The Palau Güell (/ca/, Güell Palace) is a mansion designed by the architect Antoni Gaudí for the industrial tycoon Eusebi Güell, and was built between 1886 and 1888. It is situated on the Carrer Nou de la Rambla, in the El Raval neighborhood of Barcelona in Catalonia, Spain. It is part of the UNESCO World Heritage Site "Works of Antoni Gaudí".

The home is centered around the main room for entertaining high society guests. Guests entered the home in horse-drawn carriages through the front iron gates, which featured a parabolic arch and intricate patterns of forged ironwork resembling seaweed and in some parts a horsewhip. Gaudí placed the bronze sculpture of a phoenix between the two gates, a mythical animal that is an emblem of the economic and cultural renaissance experienced by Catalan society. Animals could be taken down a ramp and kept in the livery stable in the basement where the servants resided, while the guests went up the stairs to the receiving room. The ornate walls and ceilings of the receiving room disguised small viewing windows high on the walls where the owners of the home could view their guests from the upper floor and get a "sneak peek" before greeting them, in case they needed to adjust their attire accordingly.

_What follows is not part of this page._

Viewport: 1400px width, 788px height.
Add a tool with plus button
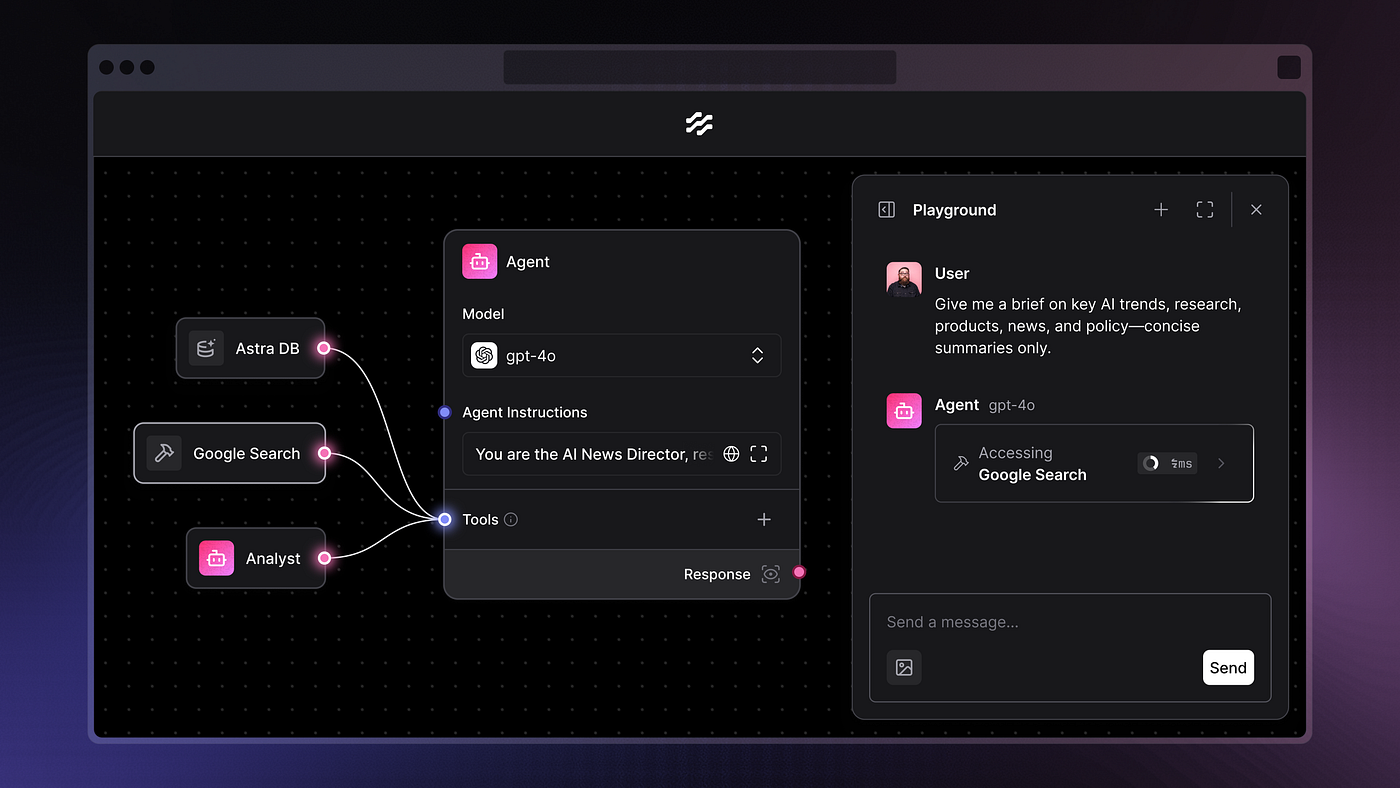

The main party room has a tall ceiling with small holes near the top where lanterns were hung at night from the outside to give the appearance of a starlit sky.

In 2004, visits by the public were completely suspended due to renovations; some of the stone used in the original construction was weak and had cracked over the years causing structural problems within the building. It is currently completely open, with all restoration work completed in April 2011.

It was used in Antonioni's film The Passenger as a backdrop for the first meeting between Jack Nicholson and Maria Schneider.